## Aim of the exercise
Return the records exactly as they are.

Stored data entries
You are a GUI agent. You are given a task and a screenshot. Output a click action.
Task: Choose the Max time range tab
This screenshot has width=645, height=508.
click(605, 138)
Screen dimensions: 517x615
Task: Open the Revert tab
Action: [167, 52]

## Problem solution
You are a GUI agent. You are given a task and a screenshot. Output a click action.
Task: Choose the Max time range tab
This screenshot has width=645, height=508.
click(605, 138)
Screen dimensions: 517x615
Task: Open the Revert tab
Action: [167, 52]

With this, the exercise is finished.